[Saved data entries]
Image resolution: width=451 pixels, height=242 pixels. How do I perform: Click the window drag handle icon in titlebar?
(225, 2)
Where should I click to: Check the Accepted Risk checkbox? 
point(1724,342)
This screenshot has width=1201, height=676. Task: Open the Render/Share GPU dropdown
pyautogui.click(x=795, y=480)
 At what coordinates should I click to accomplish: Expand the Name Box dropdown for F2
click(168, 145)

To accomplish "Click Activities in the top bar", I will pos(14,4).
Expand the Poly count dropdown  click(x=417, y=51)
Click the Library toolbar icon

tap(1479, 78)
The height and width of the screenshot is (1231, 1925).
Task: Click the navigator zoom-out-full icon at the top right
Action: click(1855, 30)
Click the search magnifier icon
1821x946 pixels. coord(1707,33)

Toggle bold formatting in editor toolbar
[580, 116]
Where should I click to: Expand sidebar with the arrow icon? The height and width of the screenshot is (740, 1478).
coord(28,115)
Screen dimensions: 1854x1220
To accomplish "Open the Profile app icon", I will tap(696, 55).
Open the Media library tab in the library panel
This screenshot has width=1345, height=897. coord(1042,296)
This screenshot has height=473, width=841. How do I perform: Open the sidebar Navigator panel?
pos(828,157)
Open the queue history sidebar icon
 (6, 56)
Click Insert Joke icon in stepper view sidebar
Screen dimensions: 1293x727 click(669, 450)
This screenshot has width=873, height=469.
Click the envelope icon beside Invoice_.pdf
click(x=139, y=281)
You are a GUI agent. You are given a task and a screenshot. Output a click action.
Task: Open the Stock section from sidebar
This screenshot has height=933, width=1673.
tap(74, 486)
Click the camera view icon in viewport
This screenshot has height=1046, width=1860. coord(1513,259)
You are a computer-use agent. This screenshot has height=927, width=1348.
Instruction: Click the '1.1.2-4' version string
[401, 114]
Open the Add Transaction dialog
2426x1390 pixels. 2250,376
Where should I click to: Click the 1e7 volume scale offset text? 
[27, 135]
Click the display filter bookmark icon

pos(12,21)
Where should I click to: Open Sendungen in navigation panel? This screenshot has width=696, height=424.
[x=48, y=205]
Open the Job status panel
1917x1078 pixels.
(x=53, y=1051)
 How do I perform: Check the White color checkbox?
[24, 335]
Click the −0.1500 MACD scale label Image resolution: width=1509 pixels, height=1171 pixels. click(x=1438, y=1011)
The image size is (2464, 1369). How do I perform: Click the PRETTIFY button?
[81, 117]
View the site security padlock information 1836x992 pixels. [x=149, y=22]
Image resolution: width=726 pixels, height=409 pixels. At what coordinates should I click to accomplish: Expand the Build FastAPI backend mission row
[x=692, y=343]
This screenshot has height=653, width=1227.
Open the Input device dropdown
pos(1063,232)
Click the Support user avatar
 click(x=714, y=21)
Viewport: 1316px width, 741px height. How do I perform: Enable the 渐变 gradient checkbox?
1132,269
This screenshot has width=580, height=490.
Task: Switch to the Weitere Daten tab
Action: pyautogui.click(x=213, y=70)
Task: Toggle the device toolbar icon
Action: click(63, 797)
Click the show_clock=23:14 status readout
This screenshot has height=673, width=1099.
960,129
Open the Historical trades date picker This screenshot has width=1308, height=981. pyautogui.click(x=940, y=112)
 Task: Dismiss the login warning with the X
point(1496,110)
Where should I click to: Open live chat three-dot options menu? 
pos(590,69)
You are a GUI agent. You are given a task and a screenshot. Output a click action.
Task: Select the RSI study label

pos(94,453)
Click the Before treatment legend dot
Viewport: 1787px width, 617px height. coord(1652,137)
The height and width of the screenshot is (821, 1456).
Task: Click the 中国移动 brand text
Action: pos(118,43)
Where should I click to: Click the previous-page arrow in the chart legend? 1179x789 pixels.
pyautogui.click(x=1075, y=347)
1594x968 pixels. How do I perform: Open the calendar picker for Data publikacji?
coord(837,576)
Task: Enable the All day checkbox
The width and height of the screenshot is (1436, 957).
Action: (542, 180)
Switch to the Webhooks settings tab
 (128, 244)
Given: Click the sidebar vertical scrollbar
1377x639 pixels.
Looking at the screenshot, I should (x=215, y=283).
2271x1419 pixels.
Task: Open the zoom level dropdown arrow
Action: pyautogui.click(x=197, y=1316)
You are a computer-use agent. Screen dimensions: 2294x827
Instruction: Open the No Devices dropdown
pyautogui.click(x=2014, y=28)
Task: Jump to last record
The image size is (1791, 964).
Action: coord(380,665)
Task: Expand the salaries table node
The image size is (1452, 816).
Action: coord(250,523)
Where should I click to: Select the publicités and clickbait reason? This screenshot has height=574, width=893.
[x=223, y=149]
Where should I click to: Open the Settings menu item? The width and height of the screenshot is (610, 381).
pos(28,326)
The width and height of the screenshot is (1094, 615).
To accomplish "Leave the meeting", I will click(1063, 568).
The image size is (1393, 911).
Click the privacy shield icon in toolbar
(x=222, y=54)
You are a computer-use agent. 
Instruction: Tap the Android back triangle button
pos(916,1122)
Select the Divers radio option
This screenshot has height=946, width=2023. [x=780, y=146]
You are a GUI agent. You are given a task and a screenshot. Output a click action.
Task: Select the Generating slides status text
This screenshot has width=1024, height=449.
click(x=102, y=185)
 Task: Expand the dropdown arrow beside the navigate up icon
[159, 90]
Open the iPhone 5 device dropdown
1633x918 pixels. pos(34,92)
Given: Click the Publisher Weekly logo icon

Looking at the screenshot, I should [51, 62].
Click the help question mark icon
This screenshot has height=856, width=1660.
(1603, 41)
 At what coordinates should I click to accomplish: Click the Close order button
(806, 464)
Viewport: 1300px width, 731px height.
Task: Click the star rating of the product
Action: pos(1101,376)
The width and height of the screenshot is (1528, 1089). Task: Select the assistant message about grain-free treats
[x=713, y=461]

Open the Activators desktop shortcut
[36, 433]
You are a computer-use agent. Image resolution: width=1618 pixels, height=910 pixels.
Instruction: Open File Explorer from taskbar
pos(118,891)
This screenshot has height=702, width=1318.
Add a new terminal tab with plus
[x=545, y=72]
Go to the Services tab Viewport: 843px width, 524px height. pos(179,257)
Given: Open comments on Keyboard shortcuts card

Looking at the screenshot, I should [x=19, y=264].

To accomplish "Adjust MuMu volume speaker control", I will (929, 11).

▸ **What needs to be done**
Return the entries above word for word.

▸ **Task response**
Image resolution: width=451 pixels, height=242 pixels. How do I perform: Click the window drag handle icon in titlebar?
(225, 2)
Where should I click to: Check the Accepted Risk checkbox? 
point(1724,342)
This screenshot has width=1201, height=676. Task: Open the Render/Share GPU dropdown
pyautogui.click(x=795, y=480)
 At what coordinates should I click to accomplish: Expand the Name Box dropdown for F2
click(168, 145)

To accomplish "Click Activities in the top bar", I will pos(14,4).
Expand the Poly count dropdown  click(x=417, y=51)
Click the Library toolbar icon

tap(1479, 78)
The height and width of the screenshot is (1231, 1925).
Task: Click the navigator zoom-out-full icon at the top right
Action: click(1855, 30)
Click the search magnifier icon
1821x946 pixels. coord(1707,33)

Toggle bold formatting in editor toolbar
[580, 116]
Where should I click to: Expand sidebar with the arrow icon? The height and width of the screenshot is (740, 1478).
coord(28,115)
Screen dimensions: 1854x1220
To accomplish "Open the Profile app icon", I will tap(696, 55).
Open the Media library tab in the library panel
This screenshot has width=1345, height=897. coord(1042,296)
This screenshot has height=473, width=841. How do I perform: Open the sidebar Navigator panel?
pos(828,157)
Open the queue history sidebar icon
 (6, 56)
Click Insert Joke icon in stepper view sidebar
Screen dimensions: 1293x727 click(669, 450)
This screenshot has width=873, height=469.
Click the envelope icon beside Invoice_.pdf
click(x=139, y=281)
You are a GUI agent. You are given a task and a screenshot. Output a click action.
Task: Open the Stock section from sidebar
This screenshot has height=933, width=1673.
tap(74, 486)
Click the camera view icon in viewport
This screenshot has height=1046, width=1860. coord(1513,259)
You are a computer-use agent. This screenshot has height=927, width=1348.
Instruction: Click the '1.1.2-4' version string
[401, 114]
Open the Add Transaction dialog
2426x1390 pixels. 2250,376
Where should I click to: Click the 1e7 volume scale offset text? 
[27, 135]
Click the display filter bookmark icon

pos(12,21)
Where should I click to: Open Sendungen in navigation panel? This screenshot has width=696, height=424.
[x=48, y=205]
Open the Job status panel
1917x1078 pixels.
(x=53, y=1051)
 How do I perform: Check the White color checkbox?
[24, 335]
Click the −0.1500 MACD scale label Image resolution: width=1509 pixels, height=1171 pixels. click(x=1438, y=1011)
The image size is (2464, 1369). How do I perform: Click the PRETTIFY button?
[81, 117]
View the site security padlock information 1836x992 pixels. [x=149, y=22]
Image resolution: width=726 pixels, height=409 pixels. At what coordinates should I click to accomplish: Expand the Build FastAPI backend mission row
[x=692, y=343]
This screenshot has height=653, width=1227.
Open the Input device dropdown
pos(1063,232)
Click the Support user avatar
 click(x=714, y=21)
Viewport: 1316px width, 741px height. How do I perform: Enable the 渐变 gradient checkbox?
1132,269
This screenshot has width=580, height=490.
Task: Switch to the Weitere Daten tab
Action: pyautogui.click(x=213, y=70)
Task: Toggle the device toolbar icon
Action: click(63, 797)
Click the show_clock=23:14 status readout
This screenshot has height=673, width=1099.
960,129
Open the Historical trades date picker This screenshot has width=1308, height=981. pyautogui.click(x=940, y=112)
 Task: Dismiss the login warning with the X
point(1496,110)
Where should I click to: Open live chat three-dot options menu? 
pos(590,69)
You are a GUI agent. You are given a task and a screenshot. Output a click action.
Task: Select the RSI study label

pos(94,453)
Click the Before treatment legend dot
Viewport: 1787px width, 617px height. coord(1652,137)
The height and width of the screenshot is (821, 1456).
Task: Click the 中国移动 brand text
Action: pos(118,43)
Where should I click to: Click the previous-page arrow in the chart legend? 1179x789 pixels.
pyautogui.click(x=1075, y=347)
1594x968 pixels. How do I perform: Open the calendar picker for Data publikacji?
coord(837,576)
Task: Enable the All day checkbox
The width and height of the screenshot is (1436, 957).
Action: (542, 180)
Switch to the Webhooks settings tab
 (128, 244)
Given: Click the sidebar vertical scrollbar
1377x639 pixels.
Looking at the screenshot, I should (x=215, y=283).
2271x1419 pixels.
Task: Open the zoom level dropdown arrow
Action: pyautogui.click(x=197, y=1316)
You are a computer-use agent. Screen dimensions: 2294x827
Instruction: Open the No Devices dropdown
pyautogui.click(x=2014, y=28)
Task: Jump to last record
The image size is (1791, 964).
Action: coord(380,665)
Task: Expand the salaries table node
The image size is (1452, 816).
Action: coord(250,523)
Where should I click to: Select the publicités and clickbait reason? This screenshot has height=574, width=893.
[x=223, y=149]
Where should I click to: Open the Settings menu item? The width and height of the screenshot is (610, 381).
pos(28,326)
The width and height of the screenshot is (1094, 615).
To accomplish "Leave the meeting", I will click(1063, 568).
The image size is (1393, 911).
Click the privacy shield icon in toolbar
(x=222, y=54)
You are a computer-use agent. 
Instruction: Tap the Android back triangle button
pos(916,1122)
Select the Divers radio option
This screenshot has height=946, width=2023. [x=780, y=146]
You are a GUI agent. You are given a task and a screenshot. Output a click action.
Task: Select the Generating slides status text
This screenshot has width=1024, height=449.
click(x=102, y=185)
 Task: Expand the dropdown arrow beside the navigate up icon
[159, 90]
Open the iPhone 5 device dropdown
1633x918 pixels. pos(34,92)
Given: Click the Publisher Weekly logo icon

Looking at the screenshot, I should [51, 62].
Click the help question mark icon
This screenshot has height=856, width=1660.
(1603, 41)
 At what coordinates should I click to accomplish: Click the Close order button
(806, 464)
Viewport: 1300px width, 731px height.
Task: Click the star rating of the product
Action: pos(1101,376)
The width and height of the screenshot is (1528, 1089). Task: Select the assistant message about grain-free treats
[x=713, y=461]

Open the Activators desktop shortcut
[36, 433]
You are a computer-use agent. Image resolution: width=1618 pixels, height=910 pixels.
Instruction: Open File Explorer from taskbar
pos(118,891)
This screenshot has height=702, width=1318.
Add a new terminal tab with plus
[x=545, y=72]
Go to the Services tab Viewport: 843px width, 524px height. pos(179,257)
Given: Open comments on Keyboard shortcuts card

Looking at the screenshot, I should [x=19, y=264].

To accomplish "Adjust MuMu volume speaker control", I will (929, 11).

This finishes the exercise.